Friday, January 5, 2007

the moment in time

when we were all little we all had dreams. some girls dream of being in white wedding dresses with their prince charming waiting for them at the altar and their dad walking them down the red carpet with flowers daintily scattered over it. mine was very much the opposite. i've dreamt of travelling the world. i've dreamt of being some big shot photographer/designer. but my most abandoned and still dearest dream is the one to be a neurosurgeon. no, it's not about the show grey's anatomy. it's not about mcdreamy. its about what i want to do. i want to be the person who can tell someone after he/she believes their life is over that "hey, you've got a second chance". i want to be able to go inside someone's head and right a wrong. but don't we all, when reality is shed upon us, abandon these dreams we as children have hoped upon. we settle for less. we walk away because we are afraid that we would fail. but because the child in us never dies... one day, your dreams will come back and all you feel then is a sense of lost that washes over you.

that is how i felt when joanne told me that tracy is studying neuroscience. suddenly i felt unaccomplished. i think to myself. what if i had went to jc and then tried for medicine. then i tell myself, i'm not smart enough. but this is all but an excuse. but after all, this is something i have to live with. the WHAT IFs of life.
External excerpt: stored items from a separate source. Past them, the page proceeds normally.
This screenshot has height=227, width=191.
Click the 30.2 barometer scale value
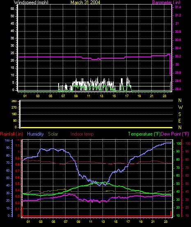[x=178, y=56]
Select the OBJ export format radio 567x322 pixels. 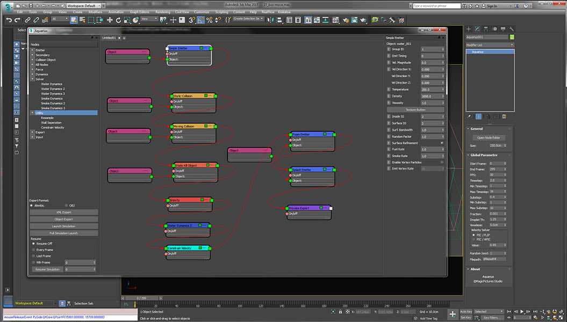(66, 205)
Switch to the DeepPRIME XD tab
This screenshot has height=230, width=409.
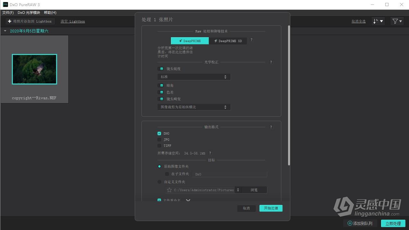pyautogui.click(x=228, y=41)
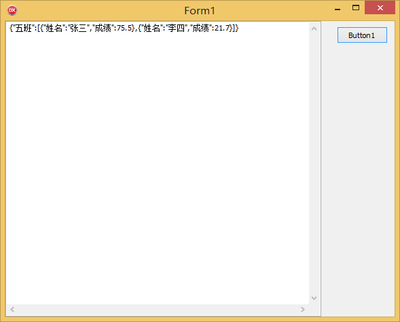This screenshot has height=322, width=400.
Task: Click Button1
Action: point(362,35)
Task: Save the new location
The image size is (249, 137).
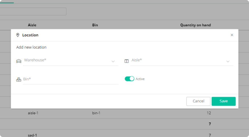Action: coord(224,101)
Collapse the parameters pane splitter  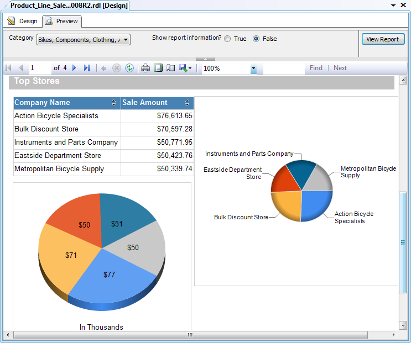coord(206,59)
today, i saw another person's quest to a dream being put to a halt. even though i expected lesheng to beingg given the "golden handshake" it was still not a pleasant sight. it only occured to me that he has no family here as he is from china. it's quite trying and it takes alot of courage to go through something like that without your family supporting you. and for the record, he has a really nice voice. the guys started crying after they got off air and it was a really awkward position to be in. do i intrude that moment of weakness and take the photo that will be a good journalistic shot or do i lean on the side of compassion. i was at the recieving end of an uncompasionate jounralist once. when i was in sec 3 and had just finished 3 last on a race that we were supposed to be the top 8 at least. i had pushed myself so far i couldn't stand because of all the acid. i was crying from the pain and all that journalist want to do was snap a picture. fortunately i had teammates who were kind enough to ask her/him to leave. is that how they felt when i was taking those photos? bare and helpless. did they feel like the prey?

maybe i am thinking too much tonight or rather tthis chilly morning. oh wells. i had finished Vanishing Acts already. the book is very good and i recommend it to anyone who is finding for good reading material.
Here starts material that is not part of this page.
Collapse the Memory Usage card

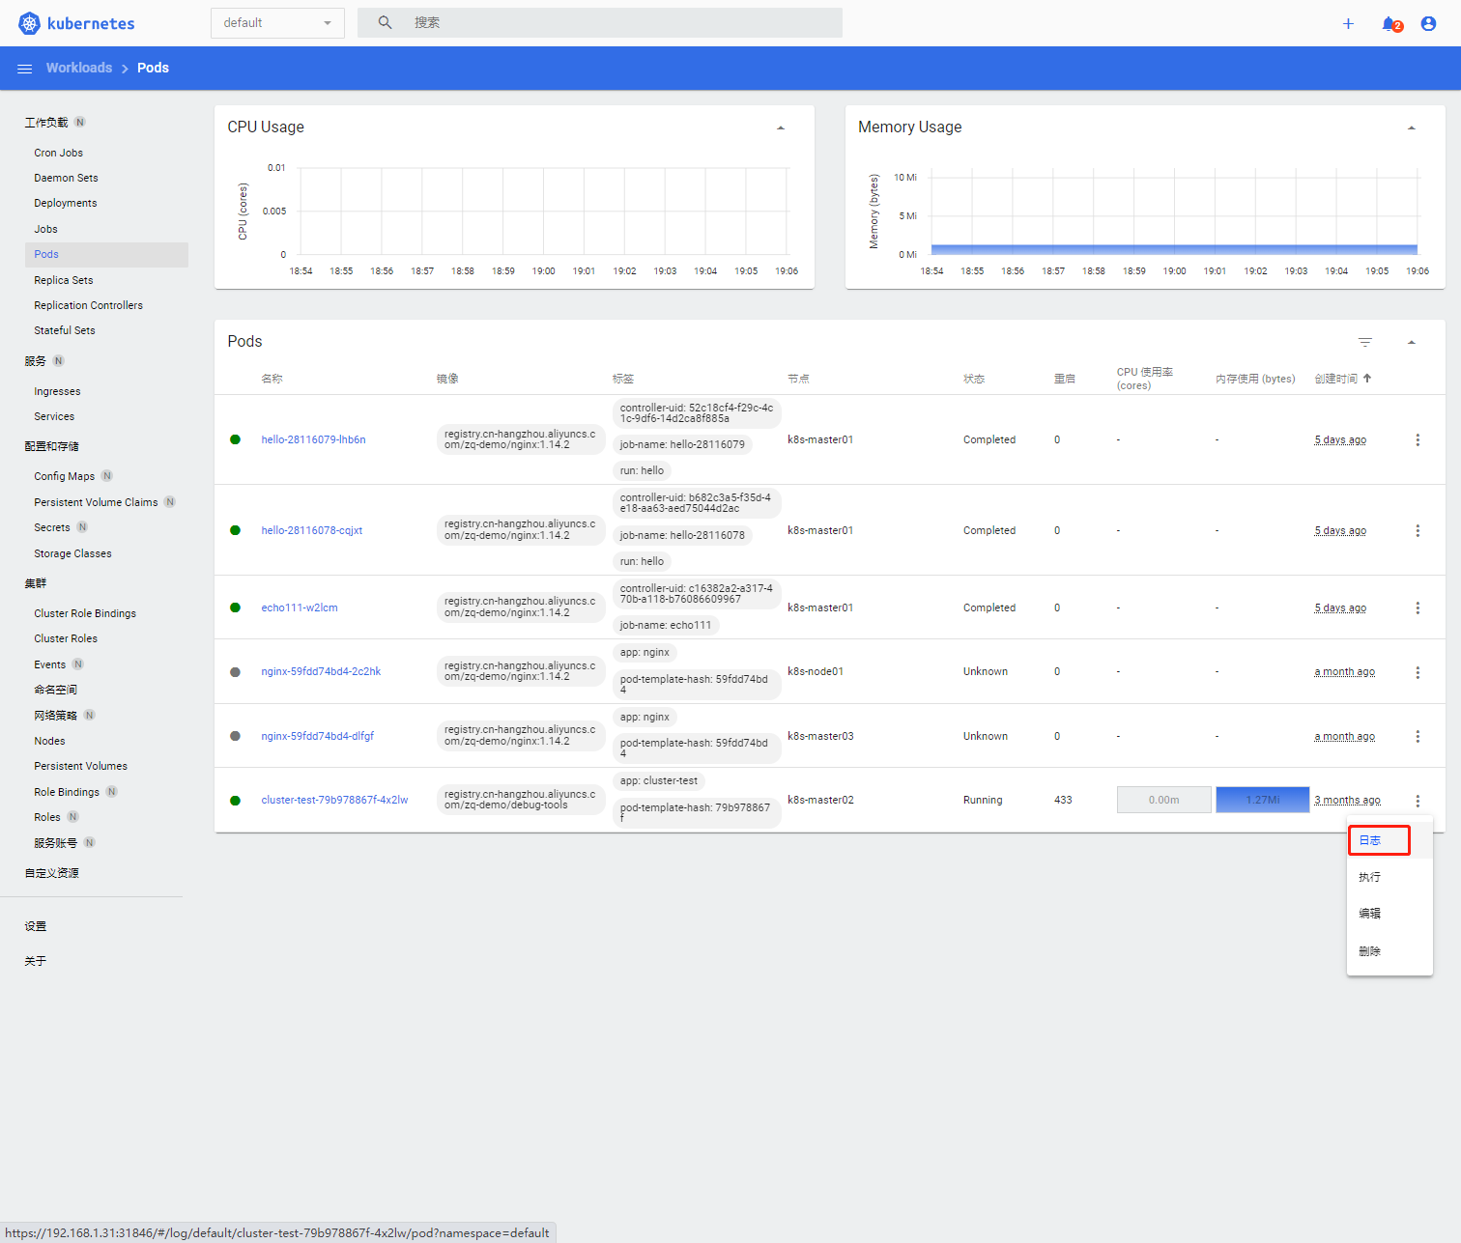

well i'm finally heading to bed.

quote of the day:
Memory is the only way home. --Terry Tempest Williams, as quoted in Listen to Their Voices

3 comments:

Anonymous said...

I totally feel you gail.

Journalistic shot vs humanity, I am so torn in between too.

I feel like I'm betraying my subject so much by taking them at their lowest.

I totally understand how you feel...

neway said...

i think its coz we are scared we'll fail. and its our dreams we're talking about. can you imagine failure to make your dream come true after you've tried so hard? its like you will have nothing to live for after that.

Agnes said...

YAWEN! IS THAT U! I HAVENT SEEN U IN A LONG WHILE! I MISS YOU! I MISS HEARING YOU LAUGH!!!!!!!